Airbnb goes inhospitable
The home-sharing site lays into Boston City Councilor Michelle Wu for her proposed restrictions
GO ON THE Airbnb website and you feel like you’ve landed in a cool world with interesting people who could become your friends. “Book unique homes and experiences all over the world,” is the message greeting visitors to the company’s homepage.
The message to those who would stand in the path of the multibillion-dollar home-sharing juggernaut is considerably less inviting. “Mess with us at your peril” seem to be the watchwords.
Locally, it’s Boston City Councilor Michelle Wu who suddenly finds herself on the receiving end of that warning.
Her offense? Having the nerve to consider the impact Airbnb is having on Boston’s housing stock and to suggest that the city might want to impose guardrails on what has become a wild west of rentals in which apartments or even entire buildings have been turned into de facto hotels.
Airbnb isn’t waiting around, however, to see what happens next.
It blasted out an email yesterday, presumably to thousands of people in Boston, ripping Wu for being “aligned with big hotel interests against the interests of regular Bostonians.” One charge has Wu and her supporters particularly steamed — that she proposed a 30-day cap on Airbnb rentals. Wu proposed no such thing. She accused the company of spreading “fake news” and said it “doesn’t bode well” for the idea that Airbnb will be a credible partner with the city in fashioning reasonable regulations.

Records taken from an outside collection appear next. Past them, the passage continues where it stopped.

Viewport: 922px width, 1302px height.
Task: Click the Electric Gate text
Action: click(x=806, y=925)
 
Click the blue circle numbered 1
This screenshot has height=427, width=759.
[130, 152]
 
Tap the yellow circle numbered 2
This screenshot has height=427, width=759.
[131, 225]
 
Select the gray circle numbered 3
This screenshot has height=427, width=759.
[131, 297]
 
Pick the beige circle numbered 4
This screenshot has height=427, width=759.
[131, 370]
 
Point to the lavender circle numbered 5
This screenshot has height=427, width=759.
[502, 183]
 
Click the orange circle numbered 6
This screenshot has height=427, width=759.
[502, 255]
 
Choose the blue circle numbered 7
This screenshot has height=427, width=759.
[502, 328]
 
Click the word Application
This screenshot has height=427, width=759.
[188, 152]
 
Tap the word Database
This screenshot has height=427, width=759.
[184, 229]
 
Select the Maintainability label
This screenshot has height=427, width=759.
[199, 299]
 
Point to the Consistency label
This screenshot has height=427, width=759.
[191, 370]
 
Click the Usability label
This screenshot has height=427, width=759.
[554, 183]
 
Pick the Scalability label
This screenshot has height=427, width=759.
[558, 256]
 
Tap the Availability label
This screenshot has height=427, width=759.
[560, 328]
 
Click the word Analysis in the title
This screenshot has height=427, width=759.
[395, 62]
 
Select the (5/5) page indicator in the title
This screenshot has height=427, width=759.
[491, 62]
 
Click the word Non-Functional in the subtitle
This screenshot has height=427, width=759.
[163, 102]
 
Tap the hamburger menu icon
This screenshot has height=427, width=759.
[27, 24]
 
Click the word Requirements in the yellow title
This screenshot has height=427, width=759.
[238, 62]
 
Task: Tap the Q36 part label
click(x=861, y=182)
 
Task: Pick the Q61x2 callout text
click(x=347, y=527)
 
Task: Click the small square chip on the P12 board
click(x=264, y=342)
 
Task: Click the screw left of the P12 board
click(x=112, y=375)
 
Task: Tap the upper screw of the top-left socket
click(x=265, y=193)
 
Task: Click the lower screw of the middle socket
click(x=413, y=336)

Airbnb clarified in an email to the Globe that it meant she proposed a 30-day cap on stays by an individual renter. But the company didn’t let up on its attack on Wu, calling her proposal “anti-tenant” and “anti-middle class,” in an emailed statement last night.
The kerfuffle over whether the company misrepresented her stand is, in many ways, the least significant part of the story. What’s really going on is here is the same mega-battle that has been waged by Uber and by other corporate behemoths at the vanguard of the so-called “gig economy.”
These firms, whose founders have become billionaires practically overnight, are arguing that regulators are standing in the way of freedom for the little guy — for people’s rights to drive their own car for hire or rent out their apartment as they wish. It’s part of the broader growth of “contingency” work that Mark Erlich writes about in the new issue of CommonWealth.But what happens if that freedom to turn your apartment or group of apartments into hotel-like accommodations puts a further squeeze on a housing market that is already one of the costliest in the country? Accusing a city councilor who seems earnest about grappling with that issue of being a tool of the hotel industry is a pretty rich charge from company worth more than $30 billion. And judging from the online reaction, it doesn’t exactly look like the best way to win over the local crowd.
The popular local news and aggregation site Universal Hub made clear where it stood, headlining its piece on the showdown, “Airbnb tries to slime Boston city councilor instead of discussing its role in destroying entire neighborhoods.”